The Form of the Novel
This pattern allows for a multiple perspective, as the reader explores the elements of the story in three interactive ways:
-as a detection story of the reporter’s attempt to understand the dynamics of the event;
-as an action story of the captain’s attempt to bring his steamboat safely through the experience to the safety of the Dundas Street dock; and
-as a group-dynamics story of the passengers’ experience of riding on a steamboat which half of them believed to be in danger of sinking at any moment and which half of them believed to be providing a thrilling but safe excursion experience.
The Question of the Novel
The pattern of a society which seems safe and sound to some and yet badly out of kilter to others is becoming a familiar phenomenon as we, in our global society, move deeper into our experience of the 21st Century. The question which the reporter tries to answer is the same question which the reader is asked to consider: if societies go wrong, what are the factors which contribute to unfortunate events of this nature; and, more importantly, how can societies prevent, or at least minimize, the threat of such disasters in future?
The Image-Patterns of the Novel
Each of the major characters of the novel – reporter Lambert Payne and Captain Donald Rankin – is engaged in an attempt to understand the experience while living through it.
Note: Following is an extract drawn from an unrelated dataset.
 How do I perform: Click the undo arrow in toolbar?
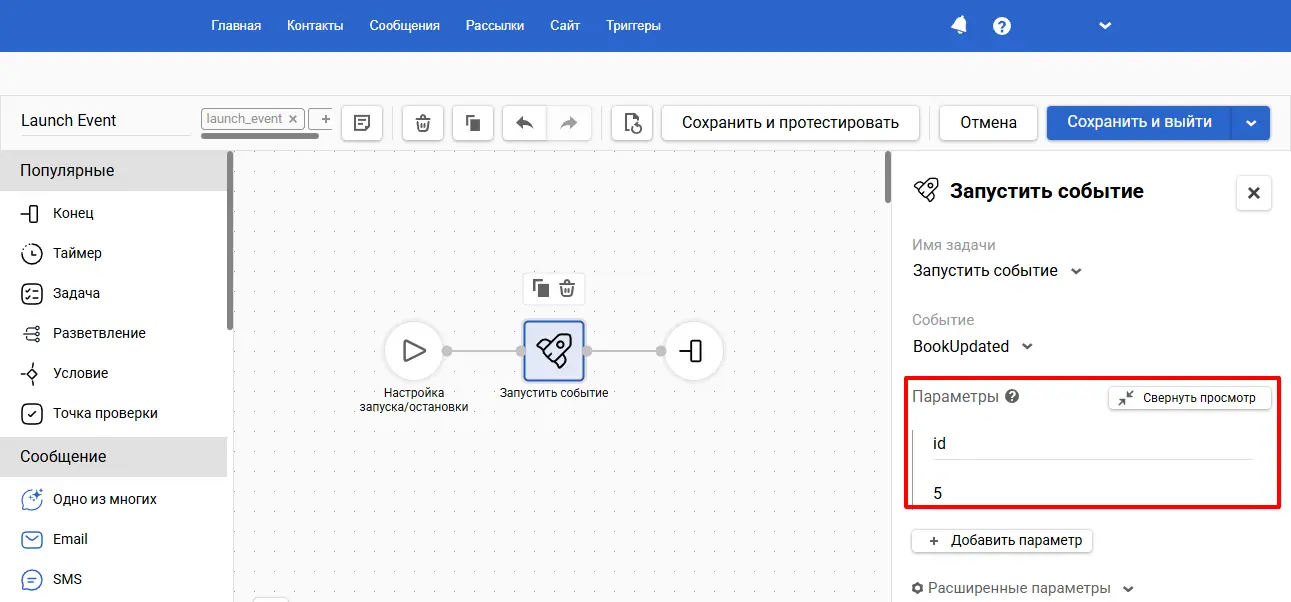tap(524, 123)
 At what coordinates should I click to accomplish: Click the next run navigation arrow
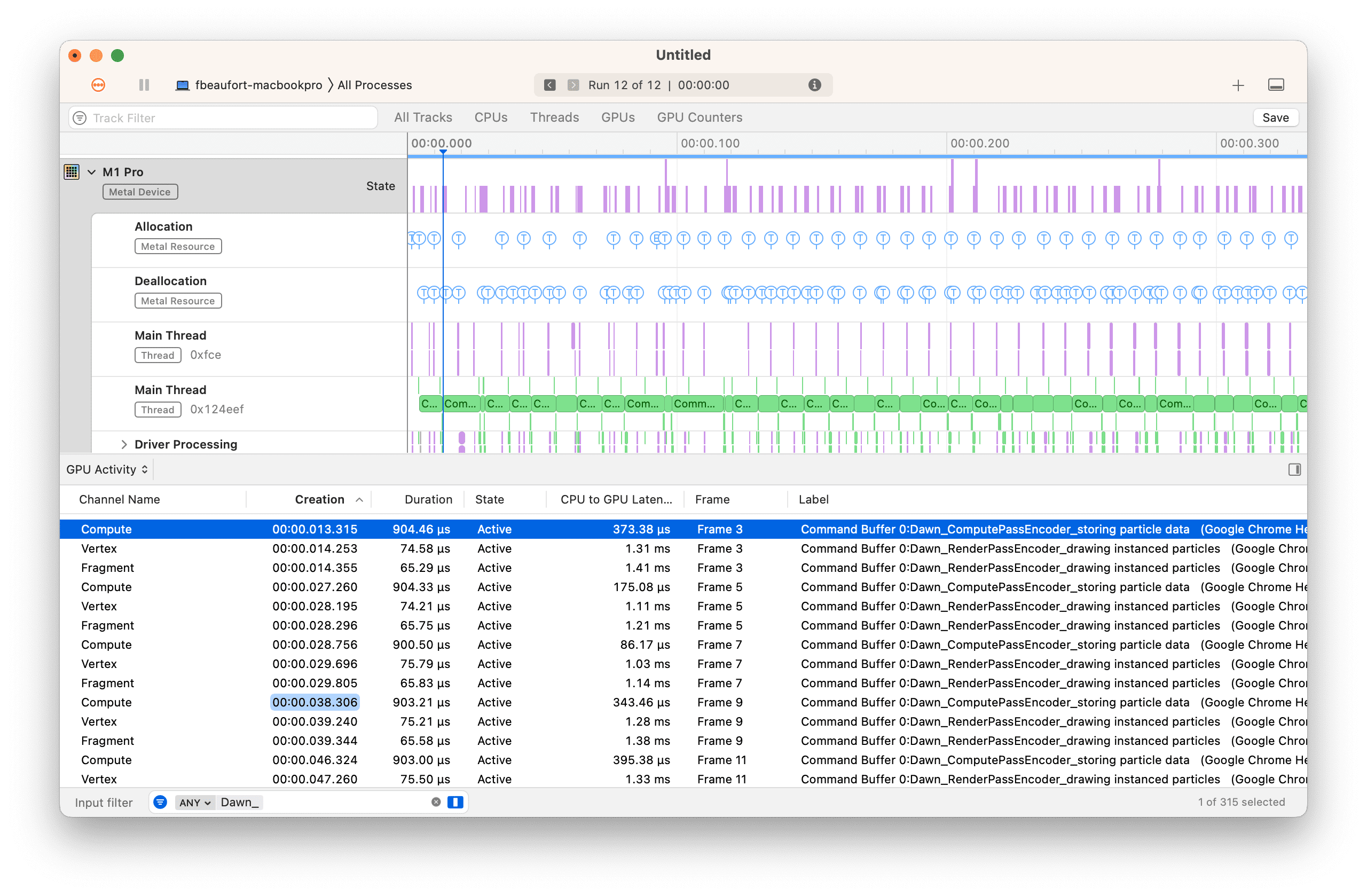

Each employs his own image-patterns in an attempt to interpret the nuances of the unfolding debacle in light of the patterns of experience with which he is most familiar. For both characters, books about past events suggest a means of evaluating the experience that they are living through according to time-honoured criteria of judgement. It is for the reader to decide which – if either of these characters – is capable of interpreting the event which they are both forced to live through and compelled to attempt to understand.